- **Source passage**
Segment Open

The Avro Heritage Museum sits on the site of the old Woodford Airfield. The site, donated by BAE Systems when the airfield and aircraft assembly plant closed, was transferred to the Avro Heritage Trust in May 2015. Avro was a British aircraft manufacturer founded in 1910.

The heritage museum opened its doors in October of that year, with the delta-wing Avro Vulcan XM603 being one of its main draws—but one that was in serious need of restoration.   

Avro bomber finished
Photos: HMG Paints Ltd

A key attraction at the Avro Heritage Museum, the Avro Vulcan XM603 just underwent an extensive refurbishment, made possible through volunteer efforts and donations like those from HMG Paints, to restore its iconic livery.

According to its Facebook page, the Avro Vulcan XM603 is one of only 19 surviving Vulcans and was nearly dismantled before finding its place with the aviation museum.

Made possible by a combination of volunteers and a variety of donations, including paint provided by HMG Paints Ltd, the Vulcan aircraft once again bears the iconic livery it boasted when first manufactured at the site in 1963.

The museum hosted a VIP event late last month to celebrate the completion of the project.

Matching Original Specs

In chronicling the progress of the restoration, the museum acknowledged, “It’s not easy preparing and painting a Vulcan in the open in the North West of England.” Fortunately, it received a donation that funded the installation of a scaffolding cover for the work area.

Walkways were also put in around the wing edges and fin to make sure workers were not at risk of falling.

 

Surfaces were sanded and new metal added where needed, the museum noted. The sanding, priming and filling process took several weeks, but the upper surface gloss coat was applied over a weekend.

Manchester-based HMG Paints said it equipped the volunteers with a coatings system that complied with the original specification and drawings.

Segment Closed

- **What you need to do**
**1.** Revise the Vulcan restoration article, everything from "Matching Original Specs" down to "the work area.", so that "scaffolding cover" is replaced with "weatherproof enclosure".
**2.** Extend the Vulcan restoration article beyond its final sentence.
The listing that comes next has no connection to the Vulcan restoration article above.

- **Provided material**

Segment Open

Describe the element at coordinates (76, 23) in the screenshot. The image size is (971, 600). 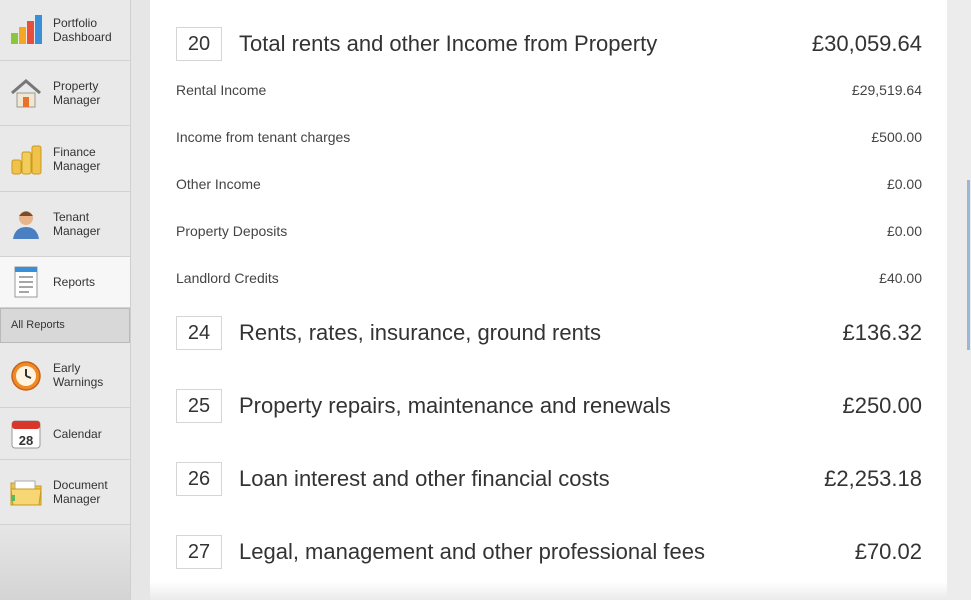
I see `sidebar-item-label: Portfolio` at that location.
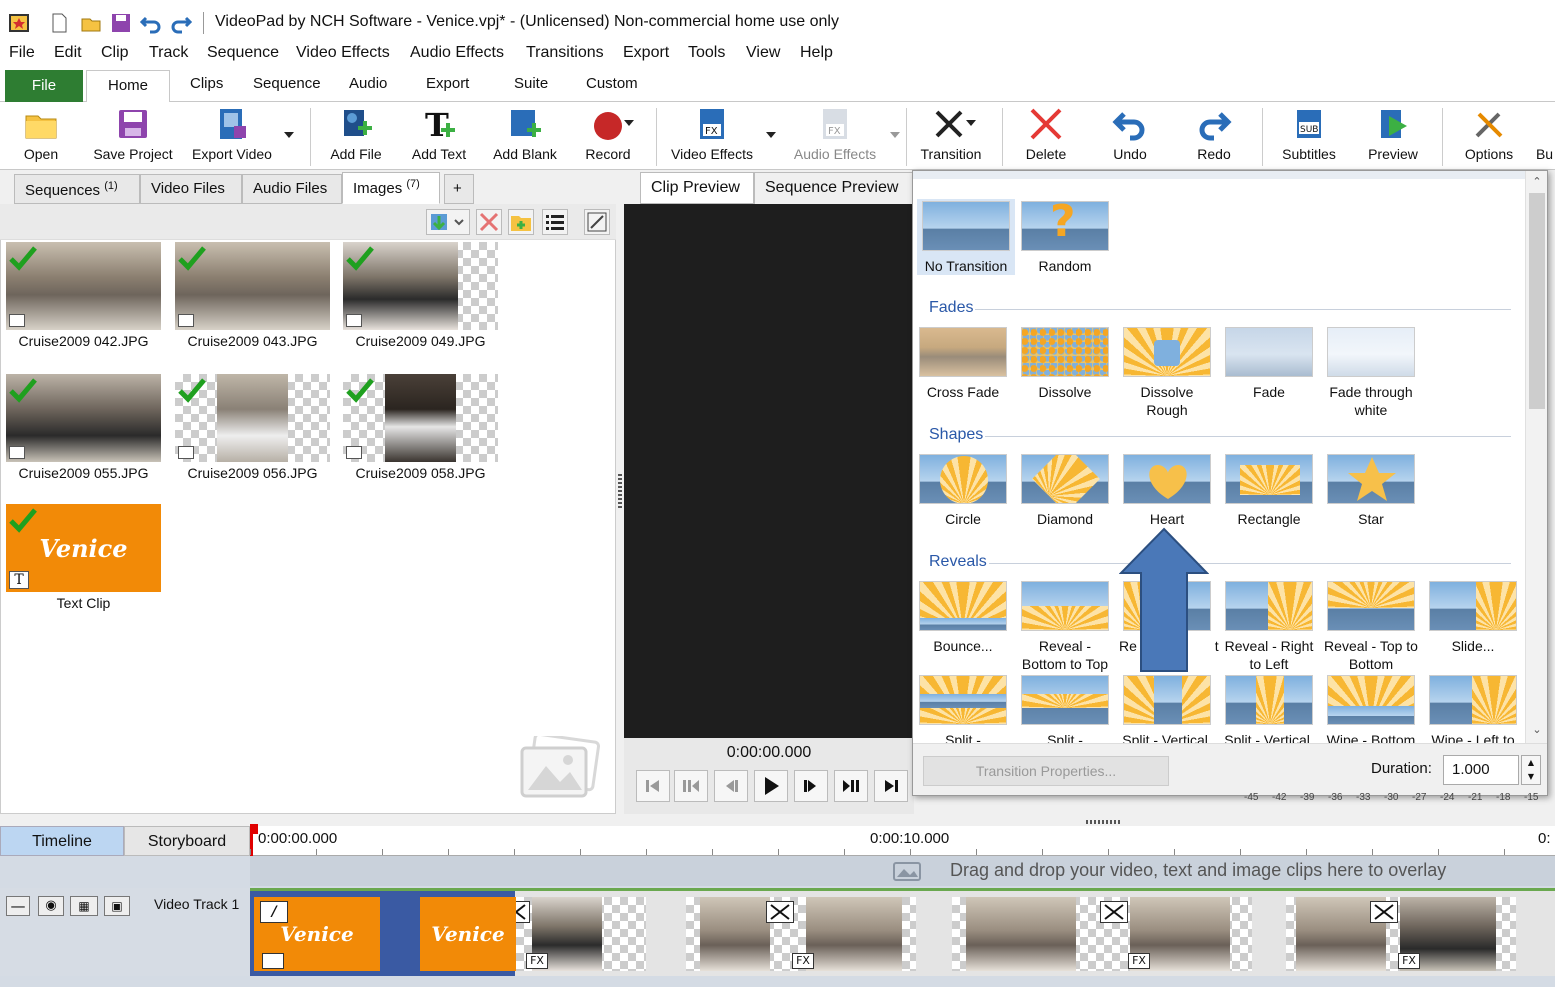  I want to click on menu-video-effects: Video Effects, so click(343, 53).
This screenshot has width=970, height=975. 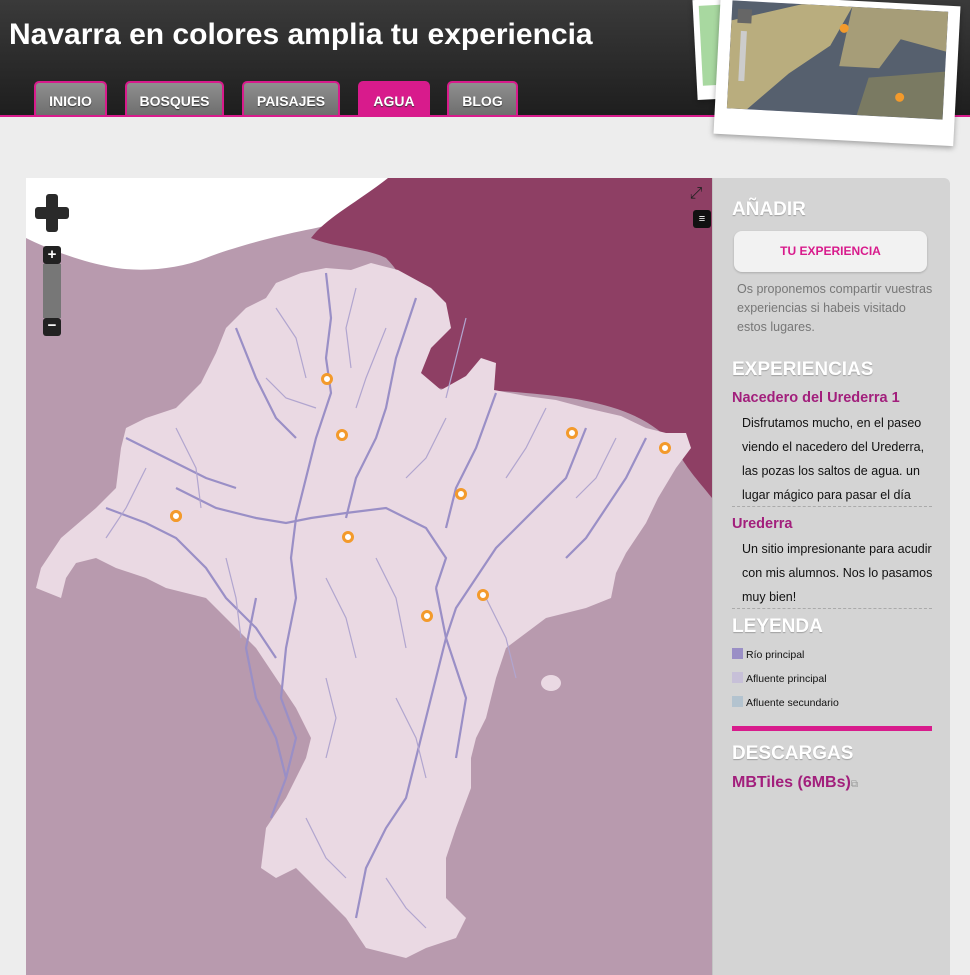 I want to click on pan-control, so click(x=52, y=213).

Segment Closed

- **Per-task answers**
**1.**
Matching Original Specs

In chronicling the progress of the restoration, the museum acknowledged, “It’s not easy preparing and painting a Vulcan in the open in the North West of England.” Fortunately, it received a donation that funded the installation of a weatherproof enclosure for the work area.

**2.**
The products used included its anti-corrosive primer followed by one of its enamel products, which the company says is an ultra-high gloss top coat, combined with excellent water resistance and extensive exterior durability and toughness.

Small decals and labels were applied and sealed on with the help of Air Livery at Norwich, the museum said. The larger roundels were painted on.

Dave Pierce, the project leader for the museum, could thanked HMG for their contribution, saying: “to have such fantastic support with the donation of almost 500 liters of paint and materials. Without HMG this would not have been possible”

HMG Paints said it manufactured and supplied the coatings to restore the XM603 to exactly as she was when first exiting the main hangar at Woodford in November 1963.

Avro bomber finished

With all 136 Vulcans having been built at Woodford, it was only fitting that in March 1982 XM603 returned to the home of her birth and became a static display at the BAE site at Woodford, the museum said.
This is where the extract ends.